- Work task -
Within the records below is a range that opens at the line with "The height and width of the screenshot is (626, 1080)." and closes at the line with "Task: Insert a Legend using the toolbar icon". Return that range word for word, both ends included, and only that range.

[Given records — start]

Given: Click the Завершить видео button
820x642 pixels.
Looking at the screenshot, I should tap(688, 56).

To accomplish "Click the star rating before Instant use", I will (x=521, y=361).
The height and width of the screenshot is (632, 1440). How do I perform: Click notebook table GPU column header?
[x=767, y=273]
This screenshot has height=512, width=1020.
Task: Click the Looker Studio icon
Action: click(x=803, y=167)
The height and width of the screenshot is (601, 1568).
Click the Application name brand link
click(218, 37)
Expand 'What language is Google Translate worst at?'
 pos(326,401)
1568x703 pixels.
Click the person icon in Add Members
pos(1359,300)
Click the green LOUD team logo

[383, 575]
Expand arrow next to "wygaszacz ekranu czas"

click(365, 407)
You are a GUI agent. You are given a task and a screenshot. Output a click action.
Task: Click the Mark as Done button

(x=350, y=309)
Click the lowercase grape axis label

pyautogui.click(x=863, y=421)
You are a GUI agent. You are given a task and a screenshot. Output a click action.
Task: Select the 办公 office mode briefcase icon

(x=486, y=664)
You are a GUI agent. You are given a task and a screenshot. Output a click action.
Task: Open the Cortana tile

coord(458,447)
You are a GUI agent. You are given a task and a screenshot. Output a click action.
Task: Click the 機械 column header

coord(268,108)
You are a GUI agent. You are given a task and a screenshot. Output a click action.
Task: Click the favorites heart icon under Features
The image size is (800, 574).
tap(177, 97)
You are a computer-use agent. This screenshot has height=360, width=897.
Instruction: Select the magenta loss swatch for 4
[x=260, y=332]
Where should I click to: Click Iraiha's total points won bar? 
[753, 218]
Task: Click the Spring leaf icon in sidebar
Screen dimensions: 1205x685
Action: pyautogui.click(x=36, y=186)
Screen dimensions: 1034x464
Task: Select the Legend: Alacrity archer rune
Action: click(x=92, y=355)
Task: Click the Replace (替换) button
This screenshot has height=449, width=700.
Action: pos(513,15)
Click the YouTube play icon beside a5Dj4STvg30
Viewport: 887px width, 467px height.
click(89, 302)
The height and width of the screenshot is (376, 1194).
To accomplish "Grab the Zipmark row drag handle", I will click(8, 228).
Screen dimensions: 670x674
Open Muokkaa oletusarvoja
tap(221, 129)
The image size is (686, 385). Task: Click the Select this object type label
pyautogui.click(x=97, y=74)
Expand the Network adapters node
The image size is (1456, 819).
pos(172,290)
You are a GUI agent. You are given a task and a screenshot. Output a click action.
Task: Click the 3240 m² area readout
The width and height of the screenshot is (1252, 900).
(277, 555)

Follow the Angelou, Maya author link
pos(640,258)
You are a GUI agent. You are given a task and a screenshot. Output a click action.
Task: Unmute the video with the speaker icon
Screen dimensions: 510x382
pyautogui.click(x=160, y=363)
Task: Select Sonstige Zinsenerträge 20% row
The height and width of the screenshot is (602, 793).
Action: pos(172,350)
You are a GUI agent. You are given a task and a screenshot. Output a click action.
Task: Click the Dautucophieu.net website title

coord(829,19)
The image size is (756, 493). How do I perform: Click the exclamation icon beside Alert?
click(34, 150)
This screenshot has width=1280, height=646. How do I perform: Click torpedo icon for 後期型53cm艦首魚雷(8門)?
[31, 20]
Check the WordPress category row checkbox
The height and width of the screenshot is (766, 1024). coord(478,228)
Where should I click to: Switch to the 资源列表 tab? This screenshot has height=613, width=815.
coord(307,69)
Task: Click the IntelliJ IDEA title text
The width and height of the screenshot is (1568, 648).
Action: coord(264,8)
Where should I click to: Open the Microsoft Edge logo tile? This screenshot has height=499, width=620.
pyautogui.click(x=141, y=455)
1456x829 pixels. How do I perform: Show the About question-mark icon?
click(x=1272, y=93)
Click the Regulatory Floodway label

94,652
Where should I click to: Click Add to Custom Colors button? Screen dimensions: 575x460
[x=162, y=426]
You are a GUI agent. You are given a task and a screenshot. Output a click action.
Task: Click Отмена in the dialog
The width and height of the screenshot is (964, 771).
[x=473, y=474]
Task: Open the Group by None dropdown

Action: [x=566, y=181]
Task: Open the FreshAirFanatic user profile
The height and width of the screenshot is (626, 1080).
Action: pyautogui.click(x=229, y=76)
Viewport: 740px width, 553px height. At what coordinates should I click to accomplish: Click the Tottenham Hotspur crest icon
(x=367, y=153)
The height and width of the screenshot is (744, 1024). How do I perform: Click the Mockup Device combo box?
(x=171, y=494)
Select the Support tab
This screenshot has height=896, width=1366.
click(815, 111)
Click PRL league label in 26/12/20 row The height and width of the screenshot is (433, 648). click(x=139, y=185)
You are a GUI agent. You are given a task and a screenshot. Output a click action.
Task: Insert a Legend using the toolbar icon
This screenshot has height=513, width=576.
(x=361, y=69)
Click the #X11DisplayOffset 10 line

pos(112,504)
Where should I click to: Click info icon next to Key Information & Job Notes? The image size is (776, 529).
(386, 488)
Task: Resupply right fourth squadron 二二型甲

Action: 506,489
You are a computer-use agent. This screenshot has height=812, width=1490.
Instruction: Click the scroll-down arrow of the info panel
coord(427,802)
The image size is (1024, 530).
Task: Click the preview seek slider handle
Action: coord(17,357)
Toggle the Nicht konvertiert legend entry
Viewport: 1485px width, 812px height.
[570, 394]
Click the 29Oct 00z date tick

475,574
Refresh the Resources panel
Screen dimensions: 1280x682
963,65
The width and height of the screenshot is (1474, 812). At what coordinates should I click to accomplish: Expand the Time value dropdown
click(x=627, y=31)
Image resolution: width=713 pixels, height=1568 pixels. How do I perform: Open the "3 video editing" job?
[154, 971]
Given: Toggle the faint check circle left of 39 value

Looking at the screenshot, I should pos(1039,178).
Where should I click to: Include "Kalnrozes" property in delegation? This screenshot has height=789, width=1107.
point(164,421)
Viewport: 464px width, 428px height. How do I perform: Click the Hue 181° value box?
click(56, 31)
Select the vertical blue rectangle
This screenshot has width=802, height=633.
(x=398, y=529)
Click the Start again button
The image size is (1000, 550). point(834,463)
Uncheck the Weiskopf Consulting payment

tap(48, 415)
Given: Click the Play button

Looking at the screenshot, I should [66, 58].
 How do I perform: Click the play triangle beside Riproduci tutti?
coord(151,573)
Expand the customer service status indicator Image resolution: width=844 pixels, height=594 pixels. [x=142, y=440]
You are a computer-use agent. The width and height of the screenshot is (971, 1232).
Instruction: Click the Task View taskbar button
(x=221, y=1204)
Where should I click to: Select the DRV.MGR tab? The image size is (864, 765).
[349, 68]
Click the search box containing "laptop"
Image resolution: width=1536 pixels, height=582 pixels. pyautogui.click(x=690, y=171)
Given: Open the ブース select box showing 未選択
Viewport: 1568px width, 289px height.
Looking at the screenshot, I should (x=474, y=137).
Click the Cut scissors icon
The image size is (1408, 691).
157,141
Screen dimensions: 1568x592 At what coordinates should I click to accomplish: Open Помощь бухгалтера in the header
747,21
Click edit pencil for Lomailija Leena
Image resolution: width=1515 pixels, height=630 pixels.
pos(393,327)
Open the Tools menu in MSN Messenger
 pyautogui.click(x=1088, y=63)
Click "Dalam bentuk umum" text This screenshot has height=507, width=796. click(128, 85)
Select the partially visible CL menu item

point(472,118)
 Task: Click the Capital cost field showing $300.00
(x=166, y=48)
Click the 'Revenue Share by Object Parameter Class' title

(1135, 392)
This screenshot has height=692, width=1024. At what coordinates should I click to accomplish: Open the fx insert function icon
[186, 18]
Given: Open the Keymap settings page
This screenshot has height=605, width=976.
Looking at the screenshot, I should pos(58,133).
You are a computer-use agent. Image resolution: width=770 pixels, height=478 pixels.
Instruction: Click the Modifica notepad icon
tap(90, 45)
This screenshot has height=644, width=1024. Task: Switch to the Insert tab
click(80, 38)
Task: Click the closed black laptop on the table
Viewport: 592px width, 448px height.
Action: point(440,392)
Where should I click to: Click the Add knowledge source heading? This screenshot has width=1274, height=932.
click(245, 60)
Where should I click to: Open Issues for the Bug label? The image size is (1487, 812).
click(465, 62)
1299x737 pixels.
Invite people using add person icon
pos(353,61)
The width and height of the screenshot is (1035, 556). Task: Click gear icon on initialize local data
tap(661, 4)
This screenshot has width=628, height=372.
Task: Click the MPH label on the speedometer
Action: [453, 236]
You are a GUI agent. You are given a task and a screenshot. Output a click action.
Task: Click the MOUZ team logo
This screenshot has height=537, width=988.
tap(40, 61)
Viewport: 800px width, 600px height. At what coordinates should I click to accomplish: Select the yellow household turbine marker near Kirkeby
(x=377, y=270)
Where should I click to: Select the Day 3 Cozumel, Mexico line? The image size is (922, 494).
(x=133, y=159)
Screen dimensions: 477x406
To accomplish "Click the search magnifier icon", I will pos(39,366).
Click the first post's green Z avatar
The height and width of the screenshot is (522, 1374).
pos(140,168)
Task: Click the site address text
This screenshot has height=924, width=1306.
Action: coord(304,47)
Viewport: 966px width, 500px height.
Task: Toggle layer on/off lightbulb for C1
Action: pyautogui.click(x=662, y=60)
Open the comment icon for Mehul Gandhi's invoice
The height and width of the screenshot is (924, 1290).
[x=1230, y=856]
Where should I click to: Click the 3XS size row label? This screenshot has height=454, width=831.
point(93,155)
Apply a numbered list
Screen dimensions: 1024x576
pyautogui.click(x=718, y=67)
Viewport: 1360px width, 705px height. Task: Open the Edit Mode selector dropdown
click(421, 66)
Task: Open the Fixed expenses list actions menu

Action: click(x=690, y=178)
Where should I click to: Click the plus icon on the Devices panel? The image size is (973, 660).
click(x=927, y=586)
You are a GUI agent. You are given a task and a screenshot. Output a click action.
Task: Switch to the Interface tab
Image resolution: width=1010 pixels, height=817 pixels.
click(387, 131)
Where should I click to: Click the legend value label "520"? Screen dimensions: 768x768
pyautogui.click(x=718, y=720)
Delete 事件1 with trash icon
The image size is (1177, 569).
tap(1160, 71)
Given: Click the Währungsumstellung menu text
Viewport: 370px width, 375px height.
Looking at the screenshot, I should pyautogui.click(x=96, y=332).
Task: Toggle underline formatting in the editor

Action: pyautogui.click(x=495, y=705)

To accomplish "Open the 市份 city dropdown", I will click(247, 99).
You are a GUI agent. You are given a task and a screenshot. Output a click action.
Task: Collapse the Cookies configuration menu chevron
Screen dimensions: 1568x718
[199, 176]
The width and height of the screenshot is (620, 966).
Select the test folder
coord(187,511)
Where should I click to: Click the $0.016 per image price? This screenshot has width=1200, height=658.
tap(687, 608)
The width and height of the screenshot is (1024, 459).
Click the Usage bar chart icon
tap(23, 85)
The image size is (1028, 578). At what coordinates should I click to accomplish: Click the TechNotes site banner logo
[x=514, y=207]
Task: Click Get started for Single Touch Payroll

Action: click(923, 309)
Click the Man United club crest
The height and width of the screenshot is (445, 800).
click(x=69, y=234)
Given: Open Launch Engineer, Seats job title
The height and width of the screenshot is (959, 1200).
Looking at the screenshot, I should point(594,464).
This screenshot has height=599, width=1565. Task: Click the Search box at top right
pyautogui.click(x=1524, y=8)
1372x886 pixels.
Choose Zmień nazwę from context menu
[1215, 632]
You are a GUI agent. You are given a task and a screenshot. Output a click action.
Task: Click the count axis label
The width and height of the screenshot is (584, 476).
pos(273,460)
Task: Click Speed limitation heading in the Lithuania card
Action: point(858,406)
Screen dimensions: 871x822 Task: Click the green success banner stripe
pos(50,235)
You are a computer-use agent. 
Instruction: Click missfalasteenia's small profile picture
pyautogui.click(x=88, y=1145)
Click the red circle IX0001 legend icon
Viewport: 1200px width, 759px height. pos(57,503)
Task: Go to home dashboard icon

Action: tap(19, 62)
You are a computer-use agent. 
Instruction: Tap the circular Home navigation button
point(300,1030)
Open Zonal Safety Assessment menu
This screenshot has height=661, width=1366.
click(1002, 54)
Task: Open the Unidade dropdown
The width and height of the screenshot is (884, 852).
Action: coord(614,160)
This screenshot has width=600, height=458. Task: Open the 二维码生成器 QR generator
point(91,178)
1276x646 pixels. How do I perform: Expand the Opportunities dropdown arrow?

[Given records — finish]

- Result for this task -
The height and width of the screenshot is (626, 1080).
Action: pyautogui.click(x=229, y=76)
Viewport: 740px width, 553px height. At what coordinates should I click to accomplish: Click the Tottenham Hotspur crest icon
(x=367, y=153)
The height and width of the screenshot is (744, 1024). How do I perform: Click the Mockup Device combo box?
(x=171, y=494)
Select the Support tab
This screenshot has height=896, width=1366.
click(815, 111)
Click PRL league label in 26/12/20 row The height and width of the screenshot is (433, 648). click(x=139, y=185)
You are a GUI agent. You are given a task and a screenshot. Output a click action.
Task: Insert a Legend using the toolbar icon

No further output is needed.